In both, the Court split along the same ideological lines, with the four progressive Justices in dissent. The two opinions read almost as twins: both have dissents written by Justice Ginsburg; both shot down EEOC interpretations of the statute, rejecting them as unpersuasive and thus not entitled to the deference normally due to agency rulings; and both ignored arguments by the Solicitor General, as well as by the parties.

 Of course, these decisions will also apply to lgbt plaintiffs, as well as all others, who sue under Title VII, often using a theory of sex discrimination to reach claims of discrimination based on sex stereotyping. Many of the lgbt cases brought under Title VII involve harassment. Title VII has become an increasingly important tool for lgbt employees who have been harassed or fired.
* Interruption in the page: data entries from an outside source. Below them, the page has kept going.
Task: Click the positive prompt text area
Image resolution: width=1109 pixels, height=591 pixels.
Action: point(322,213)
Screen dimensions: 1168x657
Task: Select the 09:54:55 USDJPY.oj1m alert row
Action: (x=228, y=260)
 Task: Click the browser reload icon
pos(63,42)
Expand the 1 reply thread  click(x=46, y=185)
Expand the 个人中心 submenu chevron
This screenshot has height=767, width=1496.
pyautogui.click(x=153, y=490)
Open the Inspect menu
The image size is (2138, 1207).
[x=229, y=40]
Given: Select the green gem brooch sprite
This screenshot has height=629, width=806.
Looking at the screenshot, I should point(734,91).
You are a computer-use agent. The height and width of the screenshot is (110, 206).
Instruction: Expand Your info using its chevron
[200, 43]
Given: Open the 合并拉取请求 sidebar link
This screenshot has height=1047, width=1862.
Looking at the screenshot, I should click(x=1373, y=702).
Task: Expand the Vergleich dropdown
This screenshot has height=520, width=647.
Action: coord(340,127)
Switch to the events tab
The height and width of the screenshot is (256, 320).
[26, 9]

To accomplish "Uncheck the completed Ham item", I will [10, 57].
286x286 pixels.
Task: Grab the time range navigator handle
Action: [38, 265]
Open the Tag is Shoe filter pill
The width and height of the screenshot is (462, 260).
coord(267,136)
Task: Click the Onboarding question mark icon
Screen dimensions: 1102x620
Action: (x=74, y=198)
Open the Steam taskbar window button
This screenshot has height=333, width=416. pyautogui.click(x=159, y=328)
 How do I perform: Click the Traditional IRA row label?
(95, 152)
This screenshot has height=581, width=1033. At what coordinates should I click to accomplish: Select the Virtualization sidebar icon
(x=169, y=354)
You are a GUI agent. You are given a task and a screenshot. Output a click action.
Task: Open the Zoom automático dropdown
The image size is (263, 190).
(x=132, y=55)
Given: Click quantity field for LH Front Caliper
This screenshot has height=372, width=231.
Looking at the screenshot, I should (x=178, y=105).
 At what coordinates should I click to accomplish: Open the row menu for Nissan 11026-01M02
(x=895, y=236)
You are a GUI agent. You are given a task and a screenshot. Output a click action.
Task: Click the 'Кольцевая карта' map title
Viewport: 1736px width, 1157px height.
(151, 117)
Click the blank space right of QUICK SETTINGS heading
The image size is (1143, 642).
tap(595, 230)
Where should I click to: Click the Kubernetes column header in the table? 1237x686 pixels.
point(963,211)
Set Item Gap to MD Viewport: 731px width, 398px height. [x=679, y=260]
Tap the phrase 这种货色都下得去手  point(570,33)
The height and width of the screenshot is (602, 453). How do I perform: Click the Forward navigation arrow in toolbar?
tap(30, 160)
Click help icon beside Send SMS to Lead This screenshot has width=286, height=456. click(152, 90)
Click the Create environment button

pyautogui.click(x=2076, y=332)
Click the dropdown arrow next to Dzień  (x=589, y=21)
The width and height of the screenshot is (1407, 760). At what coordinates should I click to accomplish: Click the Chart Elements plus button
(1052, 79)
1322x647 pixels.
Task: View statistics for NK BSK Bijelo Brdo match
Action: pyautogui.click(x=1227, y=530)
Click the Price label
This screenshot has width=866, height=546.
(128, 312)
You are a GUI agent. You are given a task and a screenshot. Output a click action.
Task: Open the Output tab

As she did in the Lily Ledbetter case, Justice Ginsburg called on Congress to amend Title VII to reject these interpretations by clarifying the statute. The first test of support for her effort may come with ENDA. As drafted, ENDA would adopt existing procedural standards from Title VII cases to apply to sexual orientation and gender identity job discrimination claims. Senator Harkin has promised a hearing and mark-up on ENDA next month. If amendments are offered to counter today’s Supreme Court decisions, the ENDA debate may be even more interesting that we had anticipated.

The Court will announce more decisions tomorrow and likely later in the week also.  There are six cases remaining to be announced by the end of this week.